Hospital deaths among non-Covid patients during the Covid-19 pandemic were 1.2 times higher than earlier, according to a new study published in The American Journal of Managed Care. Covid-19 surges affected patient care, especially for the people aged 45 years and above.
The study, conducted by Weiwei Chen of Kennesaw State University, said non-Covid patients had poorer outcomes in United States hospitals overwhelmed with large numbers of Covid-19 cases, and in-hospital death for non-Covid patients was 1.2 times higher than before the onset of the pandemic.
Factors behind increased mortality of non-Covid patients during pandemic
In a statement released by Kennesaw State University, Chen said multiple factors contributed to the increase in mortality rates with Covid-19 spikes.

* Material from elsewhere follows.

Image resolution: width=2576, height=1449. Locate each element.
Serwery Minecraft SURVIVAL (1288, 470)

However, resource constraints, which include healthcare worker burnout, staff shortages and reduced bed space seemed to be the main reason.
Significance of the study
Researchers could analyse the patterns observed during the pandemic to devise ways to alleviate overcrowding and falling patient outcomes in the future. For instance, during the pandemic, discharging hospital patients to home care grew, while discharging to skilled nursing facilities declined. This shows the promise of home health care as an alternative care option during the pandemic, the study said.
Chen said a major implication is that it is going to be very important to monitor patient outcomes at hospitals during pandemics in real time, even though it may be very difficult, because this is the best way to ensure the best possible patient outcomes.

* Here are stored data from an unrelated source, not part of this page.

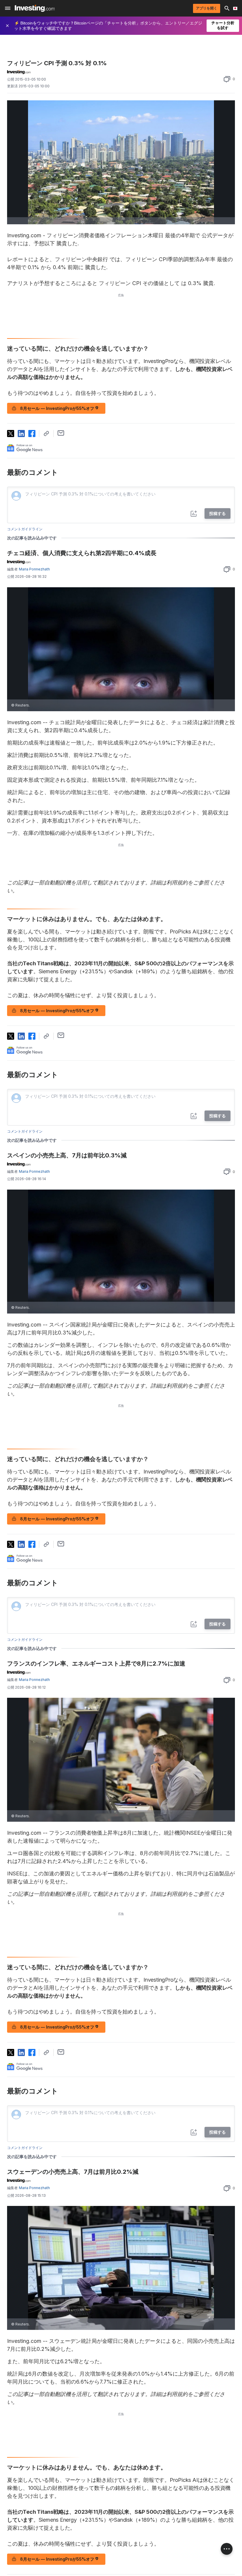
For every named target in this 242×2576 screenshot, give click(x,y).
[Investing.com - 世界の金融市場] (35, 8)
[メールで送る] (61, 432)
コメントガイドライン (24, 529)
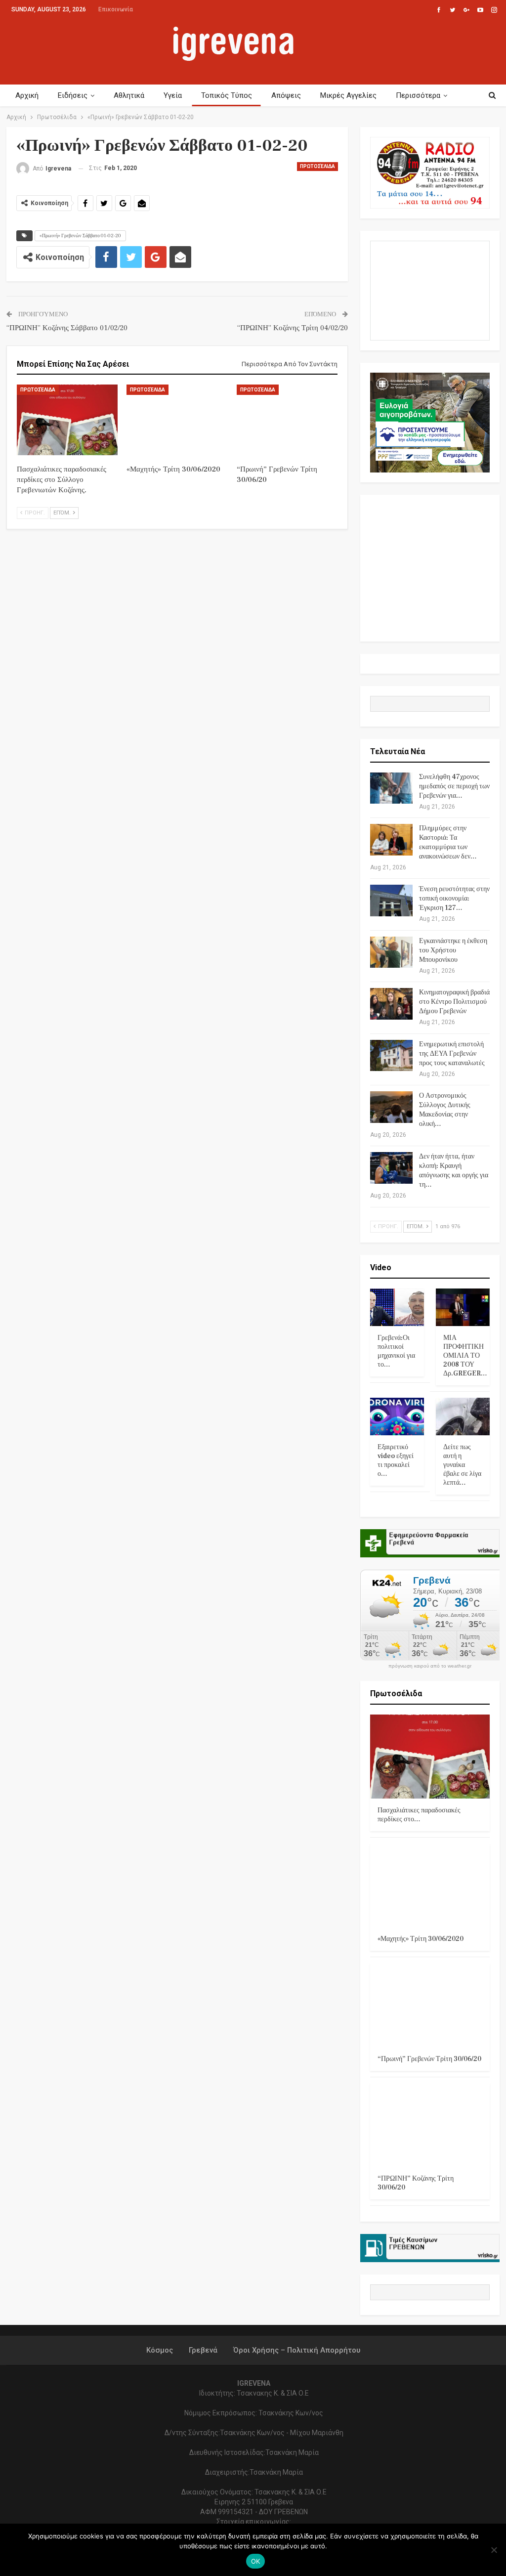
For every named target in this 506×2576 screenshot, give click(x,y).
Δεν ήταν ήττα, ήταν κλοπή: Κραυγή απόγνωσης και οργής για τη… (453, 1170)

The data for the study came from a large insurance claims clearinghouse, which covered hospitals nationwide. Chen said she hopes the implications of the research include better preparation for future pandemics or large-scale illnesses.
Robin Cheramie, dean of the Coles College of Business, the college Chen is a part of, said the research challenges the world to learn from the pandemic and includes key insights into what can be done to lessen the most dramatic effects of a large-scale event in the future.